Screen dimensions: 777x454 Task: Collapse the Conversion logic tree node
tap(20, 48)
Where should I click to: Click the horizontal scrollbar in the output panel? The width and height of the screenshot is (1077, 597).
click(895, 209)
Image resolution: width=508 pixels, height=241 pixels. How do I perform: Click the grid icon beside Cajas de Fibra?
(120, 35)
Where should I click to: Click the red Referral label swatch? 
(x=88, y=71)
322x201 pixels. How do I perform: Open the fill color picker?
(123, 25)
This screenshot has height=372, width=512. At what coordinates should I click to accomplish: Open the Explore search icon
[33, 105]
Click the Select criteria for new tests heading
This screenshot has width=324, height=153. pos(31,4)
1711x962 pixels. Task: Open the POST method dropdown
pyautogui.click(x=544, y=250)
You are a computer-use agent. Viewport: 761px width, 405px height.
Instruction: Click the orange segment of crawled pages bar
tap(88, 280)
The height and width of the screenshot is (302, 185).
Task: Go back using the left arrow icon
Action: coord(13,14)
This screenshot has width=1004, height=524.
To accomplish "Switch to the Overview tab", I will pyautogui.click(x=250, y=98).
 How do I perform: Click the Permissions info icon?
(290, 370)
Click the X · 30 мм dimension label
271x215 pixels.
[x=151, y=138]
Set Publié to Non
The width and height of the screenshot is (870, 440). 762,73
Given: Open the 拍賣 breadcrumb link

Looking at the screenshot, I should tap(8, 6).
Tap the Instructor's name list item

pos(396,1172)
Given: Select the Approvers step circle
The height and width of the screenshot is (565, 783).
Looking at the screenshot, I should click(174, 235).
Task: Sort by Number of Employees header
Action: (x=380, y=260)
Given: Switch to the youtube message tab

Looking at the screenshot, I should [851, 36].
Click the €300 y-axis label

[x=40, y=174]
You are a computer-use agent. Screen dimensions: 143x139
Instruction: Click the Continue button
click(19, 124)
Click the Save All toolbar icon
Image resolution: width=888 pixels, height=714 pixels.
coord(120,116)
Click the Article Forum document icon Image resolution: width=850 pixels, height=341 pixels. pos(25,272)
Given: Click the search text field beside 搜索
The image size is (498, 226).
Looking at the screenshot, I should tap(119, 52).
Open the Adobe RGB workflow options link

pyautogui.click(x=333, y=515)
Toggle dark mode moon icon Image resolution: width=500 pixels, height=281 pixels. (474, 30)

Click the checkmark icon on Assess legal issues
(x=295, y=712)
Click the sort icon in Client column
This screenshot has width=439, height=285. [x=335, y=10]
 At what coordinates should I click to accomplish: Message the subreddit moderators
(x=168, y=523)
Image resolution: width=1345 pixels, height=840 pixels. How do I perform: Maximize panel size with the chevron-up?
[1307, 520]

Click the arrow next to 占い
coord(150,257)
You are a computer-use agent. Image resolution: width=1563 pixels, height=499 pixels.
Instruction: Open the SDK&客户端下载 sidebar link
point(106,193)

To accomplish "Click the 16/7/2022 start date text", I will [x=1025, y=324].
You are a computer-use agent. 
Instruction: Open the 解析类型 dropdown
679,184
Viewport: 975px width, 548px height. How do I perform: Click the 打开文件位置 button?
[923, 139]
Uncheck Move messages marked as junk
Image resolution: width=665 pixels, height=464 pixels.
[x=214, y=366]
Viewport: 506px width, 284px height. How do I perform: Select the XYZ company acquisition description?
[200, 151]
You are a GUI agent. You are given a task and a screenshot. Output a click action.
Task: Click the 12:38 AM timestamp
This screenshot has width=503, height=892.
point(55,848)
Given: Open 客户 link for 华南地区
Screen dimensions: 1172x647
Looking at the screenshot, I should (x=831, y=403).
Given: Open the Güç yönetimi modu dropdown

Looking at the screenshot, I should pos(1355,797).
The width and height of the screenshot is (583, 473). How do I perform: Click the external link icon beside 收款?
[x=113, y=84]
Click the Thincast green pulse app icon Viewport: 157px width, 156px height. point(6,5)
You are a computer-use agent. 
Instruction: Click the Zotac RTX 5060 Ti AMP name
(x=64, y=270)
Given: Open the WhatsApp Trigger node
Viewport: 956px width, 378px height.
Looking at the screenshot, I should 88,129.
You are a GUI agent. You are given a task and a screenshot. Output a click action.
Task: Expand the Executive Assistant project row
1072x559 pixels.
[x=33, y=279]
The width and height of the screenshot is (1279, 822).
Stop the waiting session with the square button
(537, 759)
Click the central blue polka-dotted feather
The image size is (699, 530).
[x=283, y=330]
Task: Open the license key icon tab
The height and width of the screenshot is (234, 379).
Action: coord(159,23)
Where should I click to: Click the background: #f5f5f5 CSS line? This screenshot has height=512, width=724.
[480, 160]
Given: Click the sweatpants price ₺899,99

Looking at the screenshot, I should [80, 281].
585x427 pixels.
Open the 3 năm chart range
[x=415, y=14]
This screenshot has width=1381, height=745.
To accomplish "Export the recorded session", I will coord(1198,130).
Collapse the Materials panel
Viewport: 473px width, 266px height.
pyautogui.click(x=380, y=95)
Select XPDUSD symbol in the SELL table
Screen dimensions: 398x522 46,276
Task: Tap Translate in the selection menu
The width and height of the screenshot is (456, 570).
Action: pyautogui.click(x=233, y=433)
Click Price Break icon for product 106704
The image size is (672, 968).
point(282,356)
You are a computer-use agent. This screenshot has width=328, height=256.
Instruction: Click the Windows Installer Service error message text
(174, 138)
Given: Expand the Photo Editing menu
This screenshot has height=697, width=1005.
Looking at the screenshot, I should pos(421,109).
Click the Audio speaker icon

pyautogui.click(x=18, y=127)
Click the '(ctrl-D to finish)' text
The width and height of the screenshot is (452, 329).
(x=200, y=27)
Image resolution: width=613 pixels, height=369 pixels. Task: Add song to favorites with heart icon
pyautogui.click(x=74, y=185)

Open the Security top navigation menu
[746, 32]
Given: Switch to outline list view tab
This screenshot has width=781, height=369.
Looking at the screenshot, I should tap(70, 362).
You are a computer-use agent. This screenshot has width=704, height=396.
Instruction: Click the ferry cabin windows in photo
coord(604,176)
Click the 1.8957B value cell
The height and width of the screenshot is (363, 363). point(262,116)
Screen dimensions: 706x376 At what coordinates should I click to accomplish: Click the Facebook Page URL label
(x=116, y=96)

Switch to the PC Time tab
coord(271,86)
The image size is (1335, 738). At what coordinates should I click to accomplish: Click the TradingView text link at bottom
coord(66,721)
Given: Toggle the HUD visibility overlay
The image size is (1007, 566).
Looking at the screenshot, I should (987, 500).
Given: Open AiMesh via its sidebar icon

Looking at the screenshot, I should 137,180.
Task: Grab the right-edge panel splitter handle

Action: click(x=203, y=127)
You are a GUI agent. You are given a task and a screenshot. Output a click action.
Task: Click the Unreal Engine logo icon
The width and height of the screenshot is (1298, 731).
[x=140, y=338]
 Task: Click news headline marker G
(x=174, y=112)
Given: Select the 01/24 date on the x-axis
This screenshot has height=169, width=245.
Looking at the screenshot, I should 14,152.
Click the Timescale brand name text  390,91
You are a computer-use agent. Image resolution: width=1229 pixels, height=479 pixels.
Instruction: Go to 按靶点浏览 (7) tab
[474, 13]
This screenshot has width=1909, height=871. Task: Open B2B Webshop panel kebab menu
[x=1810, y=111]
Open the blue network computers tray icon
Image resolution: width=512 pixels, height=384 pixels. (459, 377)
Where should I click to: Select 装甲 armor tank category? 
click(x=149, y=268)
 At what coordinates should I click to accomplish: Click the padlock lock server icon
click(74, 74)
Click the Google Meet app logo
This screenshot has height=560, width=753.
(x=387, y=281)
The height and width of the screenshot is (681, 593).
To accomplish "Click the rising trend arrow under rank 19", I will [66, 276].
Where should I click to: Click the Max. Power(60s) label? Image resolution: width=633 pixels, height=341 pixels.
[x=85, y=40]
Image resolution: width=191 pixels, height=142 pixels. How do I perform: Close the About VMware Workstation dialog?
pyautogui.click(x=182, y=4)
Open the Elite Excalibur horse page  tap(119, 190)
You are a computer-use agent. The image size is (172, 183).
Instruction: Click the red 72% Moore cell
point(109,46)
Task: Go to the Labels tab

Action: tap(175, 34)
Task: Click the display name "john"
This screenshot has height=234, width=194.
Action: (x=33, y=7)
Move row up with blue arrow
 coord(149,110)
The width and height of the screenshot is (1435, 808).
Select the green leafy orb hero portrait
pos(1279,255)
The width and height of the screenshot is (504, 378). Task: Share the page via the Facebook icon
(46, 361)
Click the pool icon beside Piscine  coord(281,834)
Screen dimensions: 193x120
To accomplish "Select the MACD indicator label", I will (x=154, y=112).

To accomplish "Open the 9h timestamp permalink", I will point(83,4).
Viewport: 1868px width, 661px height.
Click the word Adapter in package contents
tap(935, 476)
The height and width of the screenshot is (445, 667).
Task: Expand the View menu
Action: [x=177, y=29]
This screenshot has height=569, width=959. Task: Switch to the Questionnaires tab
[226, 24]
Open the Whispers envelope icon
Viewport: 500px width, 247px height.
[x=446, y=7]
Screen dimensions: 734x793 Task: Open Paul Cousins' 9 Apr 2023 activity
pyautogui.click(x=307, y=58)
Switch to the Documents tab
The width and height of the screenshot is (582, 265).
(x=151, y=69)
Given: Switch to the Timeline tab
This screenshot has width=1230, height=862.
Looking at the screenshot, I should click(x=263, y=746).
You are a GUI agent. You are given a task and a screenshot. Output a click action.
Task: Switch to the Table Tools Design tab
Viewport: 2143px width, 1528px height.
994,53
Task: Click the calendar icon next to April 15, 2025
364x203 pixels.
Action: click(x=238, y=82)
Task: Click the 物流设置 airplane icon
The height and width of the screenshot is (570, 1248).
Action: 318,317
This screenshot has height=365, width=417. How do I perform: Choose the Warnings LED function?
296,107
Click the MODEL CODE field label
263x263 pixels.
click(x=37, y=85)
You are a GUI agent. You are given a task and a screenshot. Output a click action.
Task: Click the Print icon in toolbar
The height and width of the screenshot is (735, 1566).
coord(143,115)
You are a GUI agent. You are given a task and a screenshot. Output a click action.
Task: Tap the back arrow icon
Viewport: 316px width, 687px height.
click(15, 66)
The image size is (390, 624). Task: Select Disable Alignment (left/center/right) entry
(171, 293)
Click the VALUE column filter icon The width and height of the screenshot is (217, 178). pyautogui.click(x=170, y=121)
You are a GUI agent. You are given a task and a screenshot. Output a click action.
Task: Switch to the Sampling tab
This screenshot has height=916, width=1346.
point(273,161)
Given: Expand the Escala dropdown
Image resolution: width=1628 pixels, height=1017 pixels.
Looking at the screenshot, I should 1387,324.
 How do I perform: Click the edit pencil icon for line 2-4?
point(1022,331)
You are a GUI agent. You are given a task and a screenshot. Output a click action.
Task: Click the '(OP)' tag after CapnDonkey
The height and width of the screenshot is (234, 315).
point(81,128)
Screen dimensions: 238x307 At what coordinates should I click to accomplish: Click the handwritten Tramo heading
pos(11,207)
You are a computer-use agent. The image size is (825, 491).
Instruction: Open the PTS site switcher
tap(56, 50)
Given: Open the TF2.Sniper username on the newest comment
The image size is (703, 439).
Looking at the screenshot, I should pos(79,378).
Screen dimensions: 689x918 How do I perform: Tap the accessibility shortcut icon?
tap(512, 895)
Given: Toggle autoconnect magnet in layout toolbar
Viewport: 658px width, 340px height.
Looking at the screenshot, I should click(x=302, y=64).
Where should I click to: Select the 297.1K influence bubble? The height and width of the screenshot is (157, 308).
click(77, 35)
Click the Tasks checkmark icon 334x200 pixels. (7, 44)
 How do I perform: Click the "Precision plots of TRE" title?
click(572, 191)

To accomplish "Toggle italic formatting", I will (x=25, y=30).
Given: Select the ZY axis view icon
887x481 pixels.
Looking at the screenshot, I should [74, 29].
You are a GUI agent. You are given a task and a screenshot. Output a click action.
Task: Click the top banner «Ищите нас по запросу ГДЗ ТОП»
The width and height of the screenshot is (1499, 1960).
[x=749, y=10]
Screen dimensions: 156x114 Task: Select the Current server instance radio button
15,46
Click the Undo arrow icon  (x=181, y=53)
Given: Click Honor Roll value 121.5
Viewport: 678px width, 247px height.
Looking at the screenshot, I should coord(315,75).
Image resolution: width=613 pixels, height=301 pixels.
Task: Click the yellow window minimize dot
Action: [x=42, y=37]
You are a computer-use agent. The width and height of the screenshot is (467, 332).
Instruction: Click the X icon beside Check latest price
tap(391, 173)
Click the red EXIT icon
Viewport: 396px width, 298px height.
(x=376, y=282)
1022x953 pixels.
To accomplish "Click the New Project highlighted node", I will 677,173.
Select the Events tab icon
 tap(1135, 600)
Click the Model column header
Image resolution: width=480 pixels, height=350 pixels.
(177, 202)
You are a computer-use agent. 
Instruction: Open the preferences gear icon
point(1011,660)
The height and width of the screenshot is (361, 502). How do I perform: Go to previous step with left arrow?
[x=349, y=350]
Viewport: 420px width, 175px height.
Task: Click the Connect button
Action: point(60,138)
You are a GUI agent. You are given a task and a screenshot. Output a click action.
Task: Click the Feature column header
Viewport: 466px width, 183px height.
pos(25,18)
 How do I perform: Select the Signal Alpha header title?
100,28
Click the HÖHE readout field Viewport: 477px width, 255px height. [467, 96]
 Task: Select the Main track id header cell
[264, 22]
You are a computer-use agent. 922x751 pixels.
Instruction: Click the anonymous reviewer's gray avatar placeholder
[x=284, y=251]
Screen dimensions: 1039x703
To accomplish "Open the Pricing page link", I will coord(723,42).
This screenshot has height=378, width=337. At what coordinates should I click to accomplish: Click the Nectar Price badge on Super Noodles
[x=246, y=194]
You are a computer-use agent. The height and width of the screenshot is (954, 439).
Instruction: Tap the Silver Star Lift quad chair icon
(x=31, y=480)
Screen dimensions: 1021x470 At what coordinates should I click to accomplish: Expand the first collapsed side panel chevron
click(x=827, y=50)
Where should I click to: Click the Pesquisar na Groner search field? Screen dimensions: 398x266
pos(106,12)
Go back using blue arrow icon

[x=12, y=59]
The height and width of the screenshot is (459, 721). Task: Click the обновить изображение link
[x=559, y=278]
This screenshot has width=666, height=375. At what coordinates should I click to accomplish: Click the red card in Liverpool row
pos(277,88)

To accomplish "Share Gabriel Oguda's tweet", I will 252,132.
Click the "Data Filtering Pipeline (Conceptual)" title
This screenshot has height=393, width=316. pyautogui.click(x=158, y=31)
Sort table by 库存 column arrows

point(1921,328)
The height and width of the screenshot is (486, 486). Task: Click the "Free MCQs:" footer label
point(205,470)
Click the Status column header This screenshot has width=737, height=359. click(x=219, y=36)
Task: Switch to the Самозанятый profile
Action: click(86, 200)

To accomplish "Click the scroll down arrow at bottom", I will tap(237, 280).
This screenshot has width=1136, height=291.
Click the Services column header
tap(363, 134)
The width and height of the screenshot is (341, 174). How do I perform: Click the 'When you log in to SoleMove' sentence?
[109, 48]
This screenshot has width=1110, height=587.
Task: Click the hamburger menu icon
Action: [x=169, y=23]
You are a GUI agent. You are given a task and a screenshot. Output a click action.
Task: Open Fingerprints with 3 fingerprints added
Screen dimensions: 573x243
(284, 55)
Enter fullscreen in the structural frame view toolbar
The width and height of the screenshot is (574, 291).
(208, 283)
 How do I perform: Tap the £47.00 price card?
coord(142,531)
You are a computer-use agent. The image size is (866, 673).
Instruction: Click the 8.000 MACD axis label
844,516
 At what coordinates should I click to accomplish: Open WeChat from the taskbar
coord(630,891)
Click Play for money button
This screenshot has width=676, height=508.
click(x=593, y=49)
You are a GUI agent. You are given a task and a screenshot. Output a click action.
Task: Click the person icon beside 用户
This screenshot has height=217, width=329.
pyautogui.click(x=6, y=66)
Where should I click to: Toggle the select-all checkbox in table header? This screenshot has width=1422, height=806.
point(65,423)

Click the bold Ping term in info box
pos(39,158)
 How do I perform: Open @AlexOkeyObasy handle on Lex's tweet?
------------------------------
- **Work instructions**:
Please list, one per line, each line of the rows above that contains the word "timestamp".

- **Problem solution**:
Task: Click the 12:38 AM timestamp
To accomplish "Open the 9h timestamp permalink", I will point(83,4).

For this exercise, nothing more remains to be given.